Triethylated chromones with substituted naphthalenes as tubulin inhibitors

Previously synthesized 2-(benzo[b]thiophene-3′-yl)-6,8,8-triethyldesmosdumotin B (1, TEDB-TB) and 2-(naphth-1′-yl)-6,8,8-triethyldesmosdumotin B (2) showed potent activity against multiple human tumor cell lines, including a multidrug-resistant (MDR) subline, by targeting spindle formation and/or the microtubule network. Consequently, ester analogues of hydroxylated naphthyl substituted TEBDs (3–5) were prepared and evaluated for their effects on tumor cell proliferation and on tubulin assembly. Among all new compounds, compound 6, a 4′-acetoxynaphthalen-1′-yl derivative, displayed the most potent antiproliferative activity (IC50 0.2–5.7μM).
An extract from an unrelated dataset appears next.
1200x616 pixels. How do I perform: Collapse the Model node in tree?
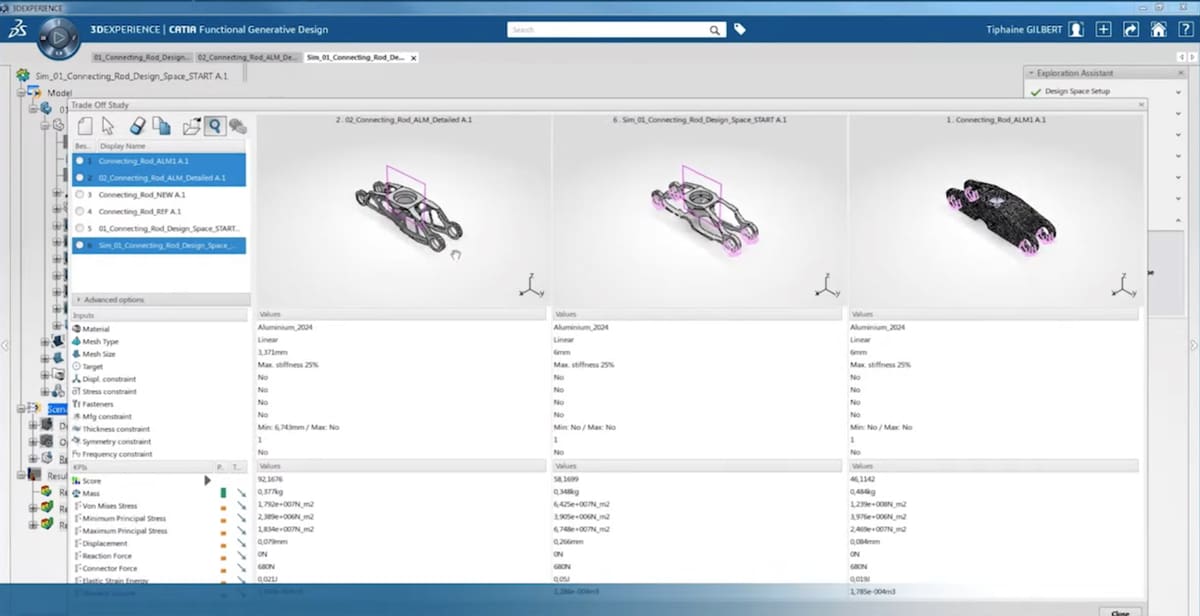(21, 93)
Selected analogues were confirmed to be tubulin assembly inhibitors in cell-free and cell-based assays using MDR tumor cells. The new analogues partially inhibited colchicine binding to tubulin, suggesting their binding mode would be different from that of colchicine. This observation was supported by computational docking model analyses. Thus, the newly synthesized triethylated chromones with esterified naphthalene groups have good potential for development as a new class of mitotic inhibitors that target tubulin.